Google is disseminating misinformation on an unprecedented scale, and most people are completely unaware.
According to The New York Times, AI startup Oumi, commissioned by the publication, used the industry-standard test SimpleQA, developed by OpenAI, to evaluate the accuracy of Google's AI Overviews feature. The test covered 4,326 search queries, conducted in two rounds: one in October last year (powered by Gemini 2) and another in February this year (upgraded to Gemini 3). The results showed that Gemini 2's accuracy was about 85%, which improved to 91% with Gemini 3.
91% sounds good, but it's a different story when considering Google's massive scale. Google processes approximately 5 trillion search queries annually. With a 9% error rate, AI Overviews generates over 57 million inaccurate answers per hour, nearly 1 million per minute.
Correct Answers, Wrong Sources
More alarming than the accuracy rate is the issue of "unsubstantiated citations."
Oumi's data shows that in the Gemini 2 era, 37% of correct answers had the problem of "unsubstantiated citations," meaning the links attached to the AI summary did not support the information provided. After upgrading to Gemini 3, this proportion increased instead of decreasing, jumping to 56%. In other words, while the model gives correct answers, it is increasingly failing to "show its work."
Oumi CEO Manos Koukoumidis pointedly questioned: "Even if the answer is correct, how do you know it's correct? How do you verify it?"
The heavy reliance on low-quality sources by AI Overviews exacerbates this problem. Oumi found that Facebook and Reddit are the second and fourth most cited sources for AI Overviews, respectively. In inaccurate answers, Facebook was cited 7% of the time, higher than the 5% rate in accurate answers.
BBC Journalist's Fake Article "Poisons" Results Within 24 Hours
Another serious flaw of AI Overviews is its susceptibility to manipulation.
A BBC journalist tested the system with a deliberately fabricated false article. In less than 24 hours, Google's AI Overview presented the false information from the article as fact to users.
This means anyone who understands how the system works could potentially "poison" AI search results by publishing false content and boosting its traffic.
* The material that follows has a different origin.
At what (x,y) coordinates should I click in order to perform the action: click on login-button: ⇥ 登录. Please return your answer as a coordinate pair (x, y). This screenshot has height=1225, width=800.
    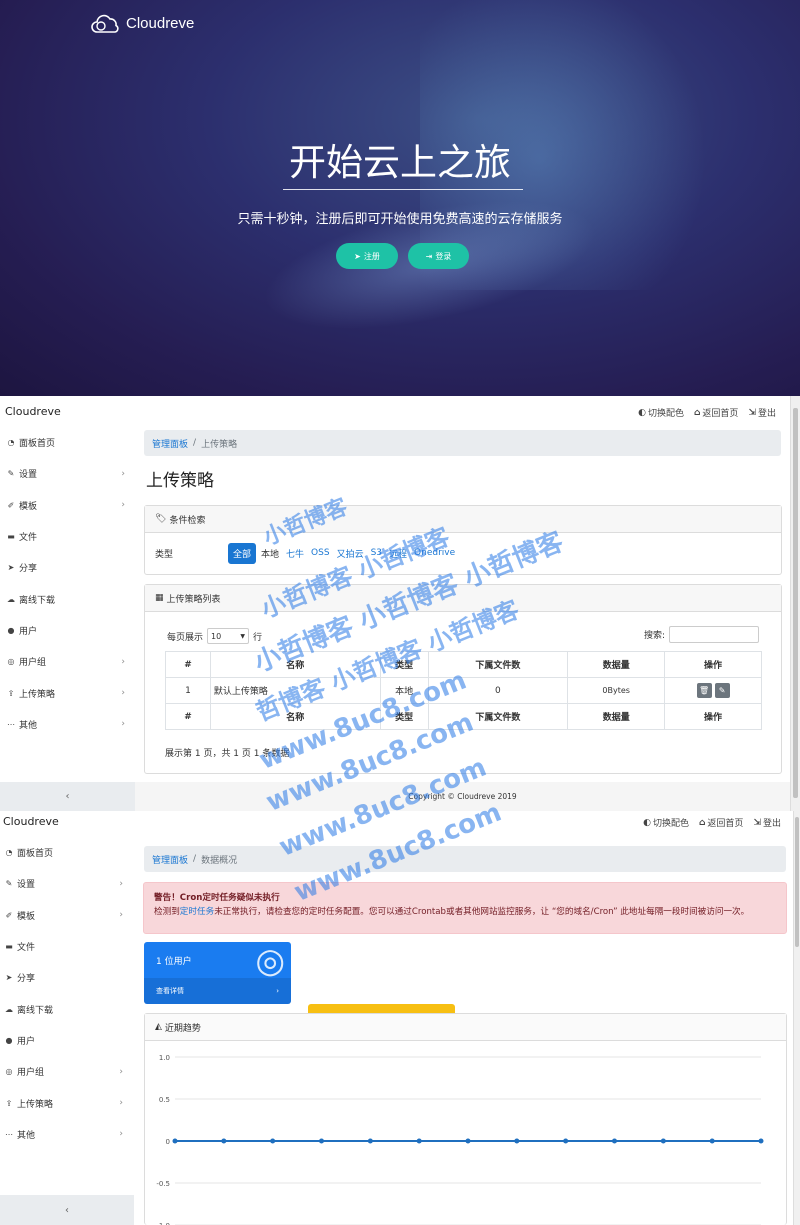
    Looking at the image, I should click on (438, 256).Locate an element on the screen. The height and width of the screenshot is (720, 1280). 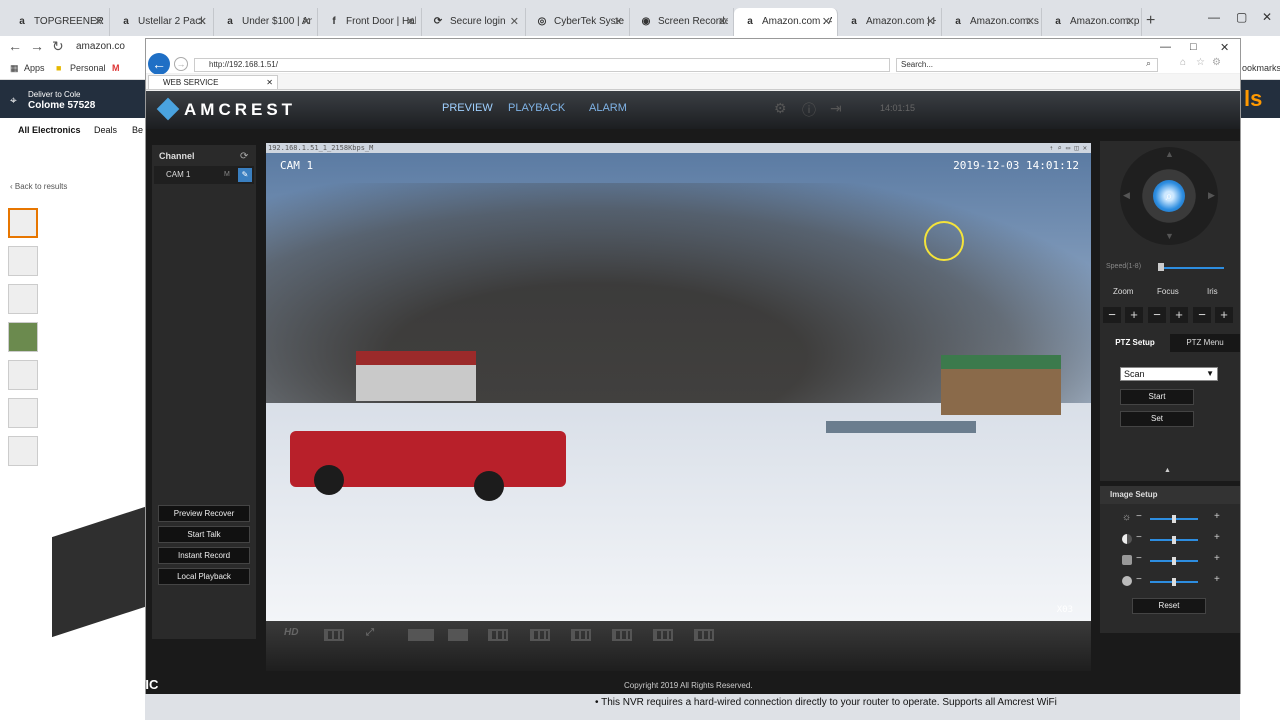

Google spokesperson Ned Adriance responded by stating that the search AI feature is built on the same ranking and security mechanisms used to block spam, and claimed that "most examples in the test are unrealistic queries that people wouldn't actually search for."
Google's Rebuttal: The Test Itself Is Flawed
Google raised several concerns about Oumi's study. A Google spokesperson called the research "seriously flawed," citing reasons including: the SimpleQA benchmark itself contains inaccurate information; Oumi used its own AI model, HallOumi, to judge another AI's performance, potentially introducing additional errors; and the test content does not reflect real user search behavior.
Google's internal tests also showed that when Gemini 3 operates independently outside the Google Search framework, it produces false outputs at a rate as high as 28%. However, Google emphasized that AI Overviews, leveraging the search ranking system, performs better in accuracy than the model alone.
Nevertheless, as PCMag pointed out in a logical paradox: If your defense is that "the report pointing out our AI's inaccuracies itself uses potentially inaccurate AI," this likely does not enhance user confidence in your product's accuracy.